Since June 2014, a surge of unaccompanied minors and women with small children fleeing violence in El Salvador, Honduras, and Guatemala has created a humanitarian crisis. Once these children and mothers cross the border into the United States, some of them are placed in expedited removal proceedings and are brought to the South Texas Family Residential Center in Dilley, Texas, where they await their credible or reasonable fear interviews, the first hurdle in the asylum-seeking process.

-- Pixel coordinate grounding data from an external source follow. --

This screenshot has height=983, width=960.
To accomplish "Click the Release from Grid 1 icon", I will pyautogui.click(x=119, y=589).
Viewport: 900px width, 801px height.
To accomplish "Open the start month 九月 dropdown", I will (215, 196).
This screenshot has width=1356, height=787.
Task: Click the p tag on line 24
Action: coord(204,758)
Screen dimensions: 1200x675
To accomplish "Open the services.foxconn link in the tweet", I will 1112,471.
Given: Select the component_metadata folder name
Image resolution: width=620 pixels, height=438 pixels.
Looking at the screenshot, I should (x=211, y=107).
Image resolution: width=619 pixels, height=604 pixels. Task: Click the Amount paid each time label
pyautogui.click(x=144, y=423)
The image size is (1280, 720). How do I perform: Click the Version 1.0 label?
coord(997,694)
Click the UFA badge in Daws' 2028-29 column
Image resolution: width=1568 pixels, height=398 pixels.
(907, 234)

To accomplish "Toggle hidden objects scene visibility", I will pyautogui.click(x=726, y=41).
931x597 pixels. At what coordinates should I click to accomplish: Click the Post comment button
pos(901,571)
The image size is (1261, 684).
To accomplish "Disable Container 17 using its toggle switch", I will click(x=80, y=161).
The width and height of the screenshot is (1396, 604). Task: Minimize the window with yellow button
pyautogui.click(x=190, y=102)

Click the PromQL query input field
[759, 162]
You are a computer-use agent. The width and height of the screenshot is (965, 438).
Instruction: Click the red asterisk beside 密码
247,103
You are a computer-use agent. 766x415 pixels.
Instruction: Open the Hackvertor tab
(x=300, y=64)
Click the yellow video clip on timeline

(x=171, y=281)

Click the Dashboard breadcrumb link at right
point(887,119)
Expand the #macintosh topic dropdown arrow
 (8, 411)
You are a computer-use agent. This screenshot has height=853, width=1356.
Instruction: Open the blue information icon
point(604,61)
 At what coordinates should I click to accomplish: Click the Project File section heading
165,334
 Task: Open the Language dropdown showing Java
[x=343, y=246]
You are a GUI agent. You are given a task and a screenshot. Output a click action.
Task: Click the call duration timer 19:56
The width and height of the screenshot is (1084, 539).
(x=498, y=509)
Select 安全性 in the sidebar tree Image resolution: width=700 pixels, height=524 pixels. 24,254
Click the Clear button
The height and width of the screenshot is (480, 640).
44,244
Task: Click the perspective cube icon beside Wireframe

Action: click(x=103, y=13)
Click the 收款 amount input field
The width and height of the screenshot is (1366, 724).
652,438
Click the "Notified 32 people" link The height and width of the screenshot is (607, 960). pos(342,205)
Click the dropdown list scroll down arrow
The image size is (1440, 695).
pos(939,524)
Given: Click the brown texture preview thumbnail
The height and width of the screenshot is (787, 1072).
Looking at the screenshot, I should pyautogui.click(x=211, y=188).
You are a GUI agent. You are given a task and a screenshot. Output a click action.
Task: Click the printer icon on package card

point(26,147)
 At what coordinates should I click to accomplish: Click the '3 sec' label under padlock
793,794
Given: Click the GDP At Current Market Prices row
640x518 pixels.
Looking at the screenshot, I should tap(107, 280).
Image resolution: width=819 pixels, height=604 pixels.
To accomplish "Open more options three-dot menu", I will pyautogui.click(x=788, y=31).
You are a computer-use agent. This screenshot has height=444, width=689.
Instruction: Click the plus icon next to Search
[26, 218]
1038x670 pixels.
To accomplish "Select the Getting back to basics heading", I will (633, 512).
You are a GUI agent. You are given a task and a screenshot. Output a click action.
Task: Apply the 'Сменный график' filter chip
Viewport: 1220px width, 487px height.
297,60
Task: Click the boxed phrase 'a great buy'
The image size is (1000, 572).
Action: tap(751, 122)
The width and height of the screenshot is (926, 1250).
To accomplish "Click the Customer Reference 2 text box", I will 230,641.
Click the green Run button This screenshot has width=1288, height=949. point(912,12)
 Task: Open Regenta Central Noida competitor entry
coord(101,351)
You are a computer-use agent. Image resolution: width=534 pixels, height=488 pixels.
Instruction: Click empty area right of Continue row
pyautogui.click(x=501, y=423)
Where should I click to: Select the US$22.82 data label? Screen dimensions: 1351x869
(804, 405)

Fordham Law alumni Scott FitzGerald ’92 and Michael Turansick ’82, both partners at Fragomen, recently gave gifts to support the work of Fordham Law’s Feerick Center for Social Justice and the student-run Immigration Advocacy Project; members of both groups travel regularly to Dilley to help prepare the women for their interviews. The center’s executive director, Dora Galacatos ’96, has said the gifts will go a long way in funding transportation, lodging, and food for future trips to Dilley for Fordham Law students, faculty, alumni, translators, and other key volunteers. “It is an especially powerful and transformational experience for our students to see the power of an attorney,” Galacatos said. “Our volunteers have assisted hundreds of clients, and it has been challenging to have enough volunteers to meet the need on the ground.” More than 96 percent of the clients assisted by the Dilley Pro Bono Project receive positive determinations by asylum officers and are released to the community to defend themselves in removal proceedings in immigration court.

Fragomen has been sending attorneys to Dilley for years to assist with paperwork and prepare asylum-seekers for their credible fear interviews. Fragomen sends 12 to 15 attorneys to Dilley every year for a week—what the firm calls Fragomen Week at Dilley—where attorneys can expect to put in at least 12 hours of work every day. Both FitzGerald and Turansick have been working in the immigration field since graduating from Fordham Law, and both feel fortunate that they are in a position to help those in need. “The funds provided were to help the students—to give them the opportunity to make a difference in this little-known part of the country,” FitzGerald said. For many asylum-seekers, the volunteers are the first people they have encountered who are not trying to turn them back.

“The work has become quite important, because there are few areas of law right now that are more topical
than what we are doing,” FitzGerald said. He acknowledged that although the United States is divided on immigration policies, the country nevertheless has laws in place for asylum-seekers. FitzGerald’s motivations to help with the project run deeper than simply his legal skill (his firm has become quite good at filling out immigration paperwork) or the firm’s pro bono commitment (Fragomen attorneys are expected to perform a minimum of 50 hours of pro bono work per year). “It’s heartwarming to see these kids being helped through this process,” he said.

For many of the volunteers, to engage in this kind of work is to become emotionally involved. “You hear the stories of the women, the struggles they have experienced, the hardships they have endured, and the reasons why they are running away from the only place they have ever called home; you get emotionally connected,” said Turansick. He credits the support of Fragomen for allowing him to continue to live out the Jesuit values that Fordham instilled in him. Turansick, who also graduated from Fordham College, has twice been to Dilley during Fragomen Week. Though challenging, he said it’s also been the most rewarding week of the year. “We’re doing God’s work. We’re doing something special,” Turansick said.

There is no doubt in Turansick’s mind that volunteer involvement has positively impacted the lives of asylum-seekers. “Volunteering at Dilley saves lives. You can literally save lives,” he said.